Meta ended 2023 with a much better performance than 2022. The company’s CEO, Mark Zuckerberg, called last year an “efficiency year” after Meta cut thousands of jobs. Since November 2022, the company has cut about 21,000 jobs , as part of its attempts to reassure investors, and to show them that it is reining in costs, against the backdrop of the decline in revenue growth, the high inflation environment and fears of significant losses in the Metaverse division.

In addition, the company moved away from the metaverse in favor of the world of AI. The AI ​​is expected to help Meta improve user engagement on the company’s Facebook, Instagram and WhatsApp platforms with content recommendations, which is expected to provide ongoing advertising revenue. At the company’s annual investor conference, it launched new meta features such as editing and redesigning photos with the help of AI, a new AI-based personal assistant (similar to Apple’s Siri) and a number of new AI-based features that will help individuals and businesses promote themselves in the business and virtual space, and this is just the beginning. The company plans to continue integrating artificial intelligence into all of its products and for that it will need a lot of processing power.

The reports for the third quarter

In its reports for the third quarter, Meta surpassed analysts’ forecasts. According to the reports, the company recorded a net profit of 4.39 dollars per share (compared to an expectation of 3.61 dollars per share, a 168% increase compared to last year), and revenues of 34.15 billion dollars (compared to an expectation of 33.56 billion and a jump of 23%), with most of the revenue, almost 34 A billion dollars, comes from the apps (Facebook, WhatsApp, Instagram, Messenger).

However, the stock also posted a profit warning. During the earnings call, the company’s CFO revealed that there is weaker demand for advertising so far in the fourth quarter. Susan Lee said that there was a “certain softening” in demand for advertising at the beginning of the fourth quarter, which may be related to global events, including recent developments in Israel.

And what about the forecast? Meta expects fourth-quarter revenue of between $36.5 billion and $40 billion, in line with Wall Street’s forecast of $38.7 billion.
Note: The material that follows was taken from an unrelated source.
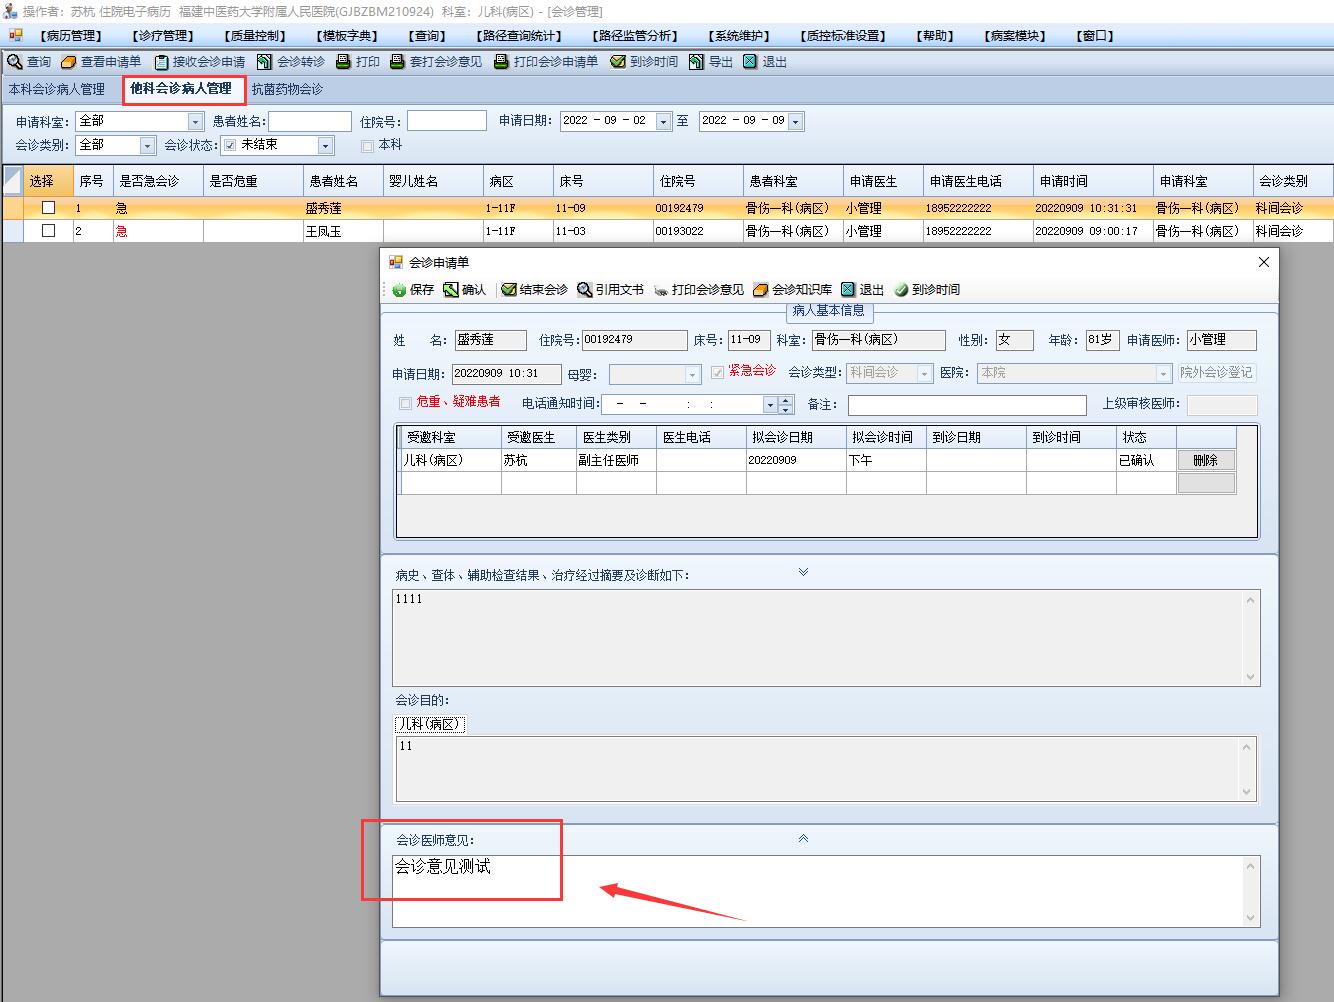Expand the 会诊状态 dropdown
Image resolution: width=1334 pixels, height=1002 pixels.
325,146
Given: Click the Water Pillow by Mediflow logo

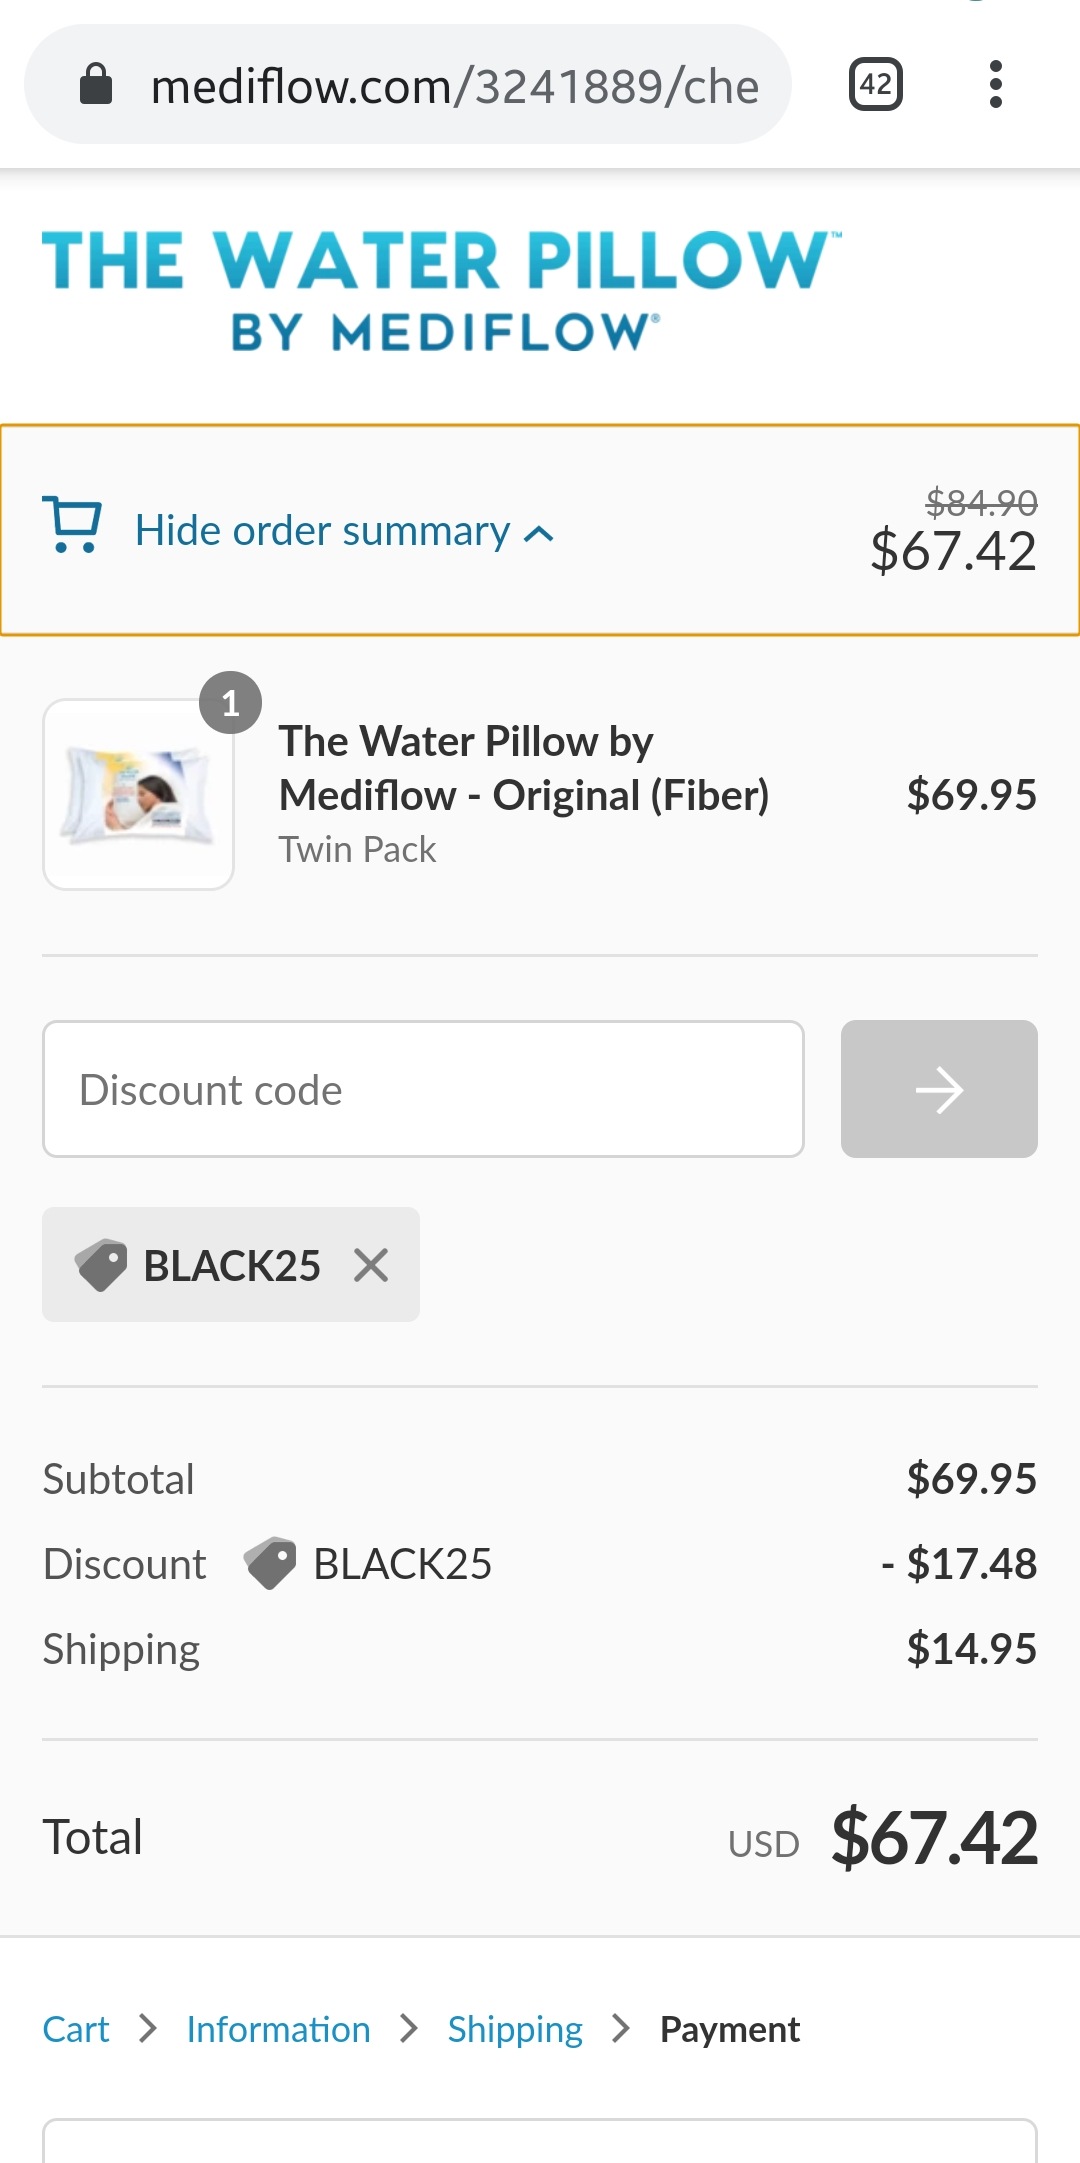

The number of active app users increased by 7% to 3.96 billion. The number of daily active users increased to 3.14 billion (a 7% improvement). The number of monthly users on Facebook stands at 3.05 billion (an increase of 3%) and the number of daily users at 2.09 billion (an increase of 5%). Advertising revenues jumped 23.5% to $33.64 billion. The operating profit jumped to 40% – doubling from the corresponding quarter last year, which reflects the company’s “year of efficiency” in which it decided to cut costs. Costs and expenses decreased by 7%, while the number of employees at the end of the quarter was 66,185, a decrease of 24%.

The company trades at a value of 978.8 billion dollars, this after the company’s stock increased by 7.5% since the beginning of the year and jumped by 186% in the last year as a whole.